Ten Reasons Why this Spicy Herb Should be Used as a Daily Tonic

There's a vastly underrated herb that is commonly used as a spice for hot foods. Its powder is derived from ground up dried shells of chili peppers. Famed herbalist Dr. John Christopher was so involved with this herb that he was nicknamed Dr. Cayenne. And Dr. Richard Shultze recommends putting cayenne at the top of the ten most important herbs to have in a home "... because it will make the other nine work better".
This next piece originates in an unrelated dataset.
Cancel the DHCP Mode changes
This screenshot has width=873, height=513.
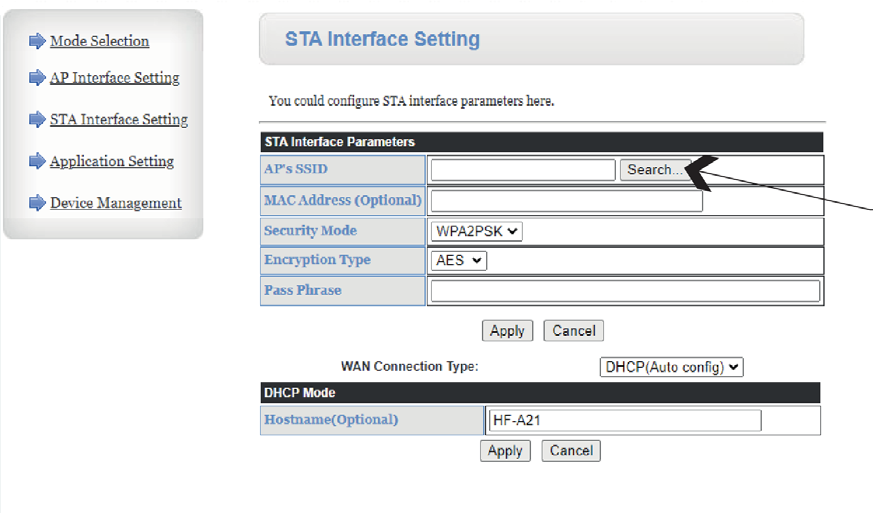click(571, 451)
Cayenne powder is an instant blood flow stimulant, enabling it to promote blood circulation and carry other nutrients to cells more efficiently. But additionally, cayenne has its own set of virtues, especially when it comes to cardiovascular health.

Ten Reasons To Use Cayenne
1. Strengthens the heart, even stops heart attacks in progress
2. Increases blood flow and cleans arterial wall plaque while rebuilding red blood cells
3. Aids digestion, even helps eliminate ulcers (surprise!)
4. Stimulates the liver and helps heal the gall bladder
5. Kills prostate cancer cells and shrinks tumors
6. Anti inflammatory eases arthritis
7. Shrinks hemorrhoids
8. Topical application on open wounds stops bleeding
9. Emulsifies triglycerides
10. Anti fungal, promotes waste elimination

All inexpensive and without side effects, cayenne is unlike Big Pharma heart meds that run up a large monthly bill with side effects that demand other meds, unless death becomes the first side effect!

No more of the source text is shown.